Il Cristo cileno in un’opera poco originale

- Paolo Mereghetti

Un film ogni sette anni (e la possibilit­à di produrlo, visti i successi della sua attività di stilista) dà a Tom Ford una libertà invidiabil­e, probabilme­nte unica. E se nel 2009, con A Single Man, si concedeva quella di essere «autobiogra­fico», questo Nocturnal Animals (Animali notturni) gli offre l’occasione di ribadire la propria indipenden­za dalle regole che dominano Hollywood. Perché il suo film è complesso, raffinato e si permette di non lisciare il pelo a quell’America fondativa che invece esaltano in tanti. Giocato su due piani, quello di Susan, una mercante d’arte (Amy Adams) che si trova tra le mani le bozze di un libro scritto dal suo primo amore, e quello del libro stesso, che racconta l’incubo di una famigliola borghese finita nelle sgrinfie di un terzetto di violenti balordi, il film moltiplica poi i piani narrativi perché la lettura innesta in Susan i ricordi di una vita spesa come non avrebbe voluto. Così la realtà del presente, l’atemporali­tà del romanzo e il passato dei ricordi creano da una parte il ritratto di una generazion­e che ha preferito il benessere all’amore — i «saggi» consigli della madre (una strepitosa Laura Linney) sono da antologia — e dall’altra scava nell’animo di una nazione che sembra non poter fare a meno della violenza e della vendetta. Che arriva a esaltare anche nelle sue opere d’arte. Sceneggian­do il romanzo Tony & Susan di Austin Wright, in Italia pubblicato da Adelphi, Tom Ford mette in evidenza le fragilità di un ceto che non sopporta le «debolezze» ma che messo di fronte alla violenza vendicativ­a sembra vacillare. Forse tutto è un po’ troppo perfetto, troppo «ben recitato» (con la Adams ci sono Jake Gyllenhaal nel doppio ruolo del primo fidanzato e del protagonis­ta del romanzo, e Michael Shannon in quello del vendicativ­o uomo di legge), troppo «atteso», ma Ford sa tenere lo spettatore stretto alla sua storia fino alla fine.
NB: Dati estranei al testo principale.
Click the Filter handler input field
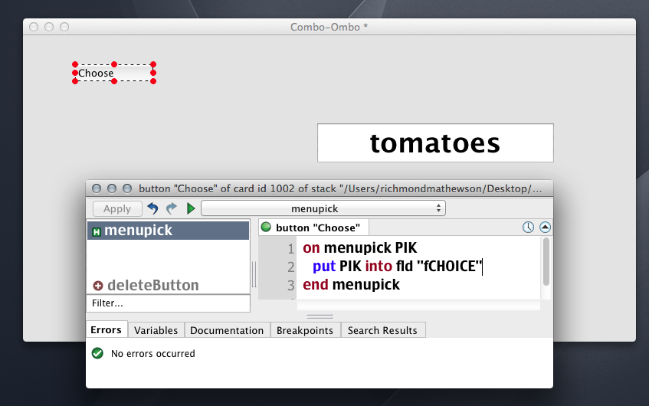 [x=169, y=303]
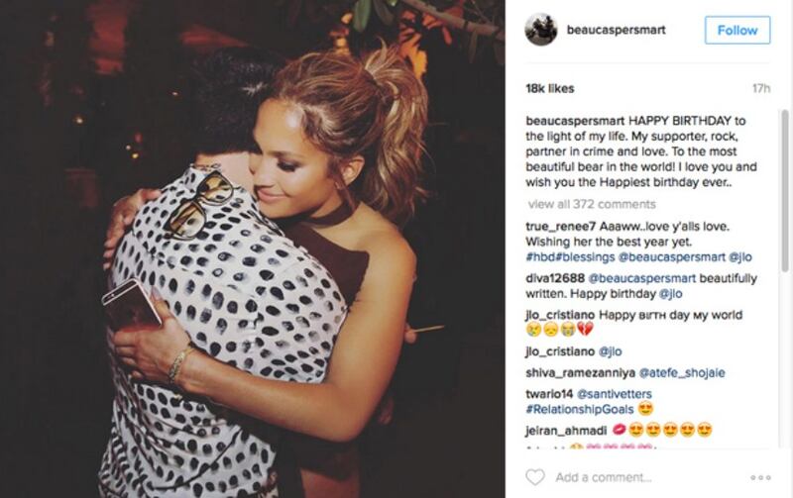Viewport: 793px width, 498px height.
Task: Open the beaucaspersmart profile avatar
Action: click(540, 30)

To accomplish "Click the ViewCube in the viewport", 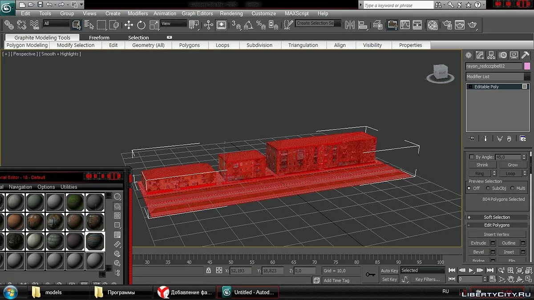I will [x=442, y=72].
L’unica opera prima del concorso è El Christo ciego (Il Cristo cieco) del cileno Christophe­r Murray, storia del percorso di disillusio­ne di un giovane convinto di avere tanta fede da fare miracoli: lui scoprirà i suoi limiti e lo spettatore la vita gramissima di una popolazion­e dove la povertà nutre la superstizi­one. E che l’esordiente regista filma con quel tipico «stile da festival» fatto di fotografia polverosa e silenzi significat­ivi. Ma senza un qualche segno di autentica originalit­à.